悲しみに暮れるマーリンズのナインが、涙ながらにグラウンドへ戻った。

 エース右腕のホセ・フェルナンデス投手(享年24)が25日未明、事故死した悲報を受け、前日のブレーブス戦は中止となった。再開されたこの日は、監督、コーチ、選手全員が、同投手の背番号で、永久欠番となることが内定した「16」を付けてプレーした。

 試合前には、追悼セレモニーが行われ、両軍全員がベンチ前に整列して黙とうをささげた。その後、マーリンズナインは、「16」と刻まれたマウンド周辺にひざまずき、思い思いにメッセージなどを書き記した。最後は、円陣を組み、試合に臨んだ。

 初回、スタントン、ゴードン、イエリチらは涙を流しながら守備位置に向かった。

 その裏、今季1号となる先頭打者本塁打を放ったゴードンは、ホームイン後、天を指さすと、泣きじゃくりながらベンチへ戻った。

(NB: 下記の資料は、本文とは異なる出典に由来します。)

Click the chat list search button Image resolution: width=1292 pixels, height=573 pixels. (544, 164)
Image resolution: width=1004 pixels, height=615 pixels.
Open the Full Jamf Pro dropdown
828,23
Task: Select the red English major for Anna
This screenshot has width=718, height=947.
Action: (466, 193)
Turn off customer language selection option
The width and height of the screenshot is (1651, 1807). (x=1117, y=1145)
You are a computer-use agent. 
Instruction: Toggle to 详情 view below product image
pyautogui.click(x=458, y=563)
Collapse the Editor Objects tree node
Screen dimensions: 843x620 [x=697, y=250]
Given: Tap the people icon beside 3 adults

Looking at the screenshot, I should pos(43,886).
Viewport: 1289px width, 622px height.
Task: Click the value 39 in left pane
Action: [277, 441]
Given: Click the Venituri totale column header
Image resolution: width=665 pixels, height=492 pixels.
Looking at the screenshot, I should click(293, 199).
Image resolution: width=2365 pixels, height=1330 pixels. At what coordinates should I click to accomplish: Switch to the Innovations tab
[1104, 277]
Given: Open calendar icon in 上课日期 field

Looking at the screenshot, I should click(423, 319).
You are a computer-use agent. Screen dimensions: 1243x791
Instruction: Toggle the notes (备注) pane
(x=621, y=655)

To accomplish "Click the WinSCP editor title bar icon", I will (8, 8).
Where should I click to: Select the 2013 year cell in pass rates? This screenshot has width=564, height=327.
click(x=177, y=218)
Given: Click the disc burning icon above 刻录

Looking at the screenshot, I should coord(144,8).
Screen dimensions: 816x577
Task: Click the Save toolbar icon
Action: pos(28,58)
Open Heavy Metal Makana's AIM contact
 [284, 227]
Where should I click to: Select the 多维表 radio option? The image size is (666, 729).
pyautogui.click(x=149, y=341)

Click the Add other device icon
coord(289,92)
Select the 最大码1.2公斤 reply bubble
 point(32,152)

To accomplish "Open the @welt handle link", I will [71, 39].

 スタメンから外れたイチロー外野手(42)は、7-2と5点リードした7回裏2死一塁から代打で出場。左前打を放った。

 この一打で、メジャー通算3029本目。

 守備には就かなかった。

 打率は、2割9分1厘。

 試合は、マーリンズが快勝。

 終了後は、再び全員でマウンドに集まり、黙とうをささげ、帽子を置いて別れを告げた。

 試合後のイチローは「今日1日が終わったら、やっぱ(フェルンデスが)いないんだな、という感じですね。本当なんだって…」と、これまで実感がわかなかった気持ちを明かした。

 その一方で、「今日は特別な日でしたが、きっと普通にいつも通りやることが、彼が望むことだろうと僕はそう信じていたので…。僕ができることは今日も同じようにやったという1日でした」と、しみじみ話した。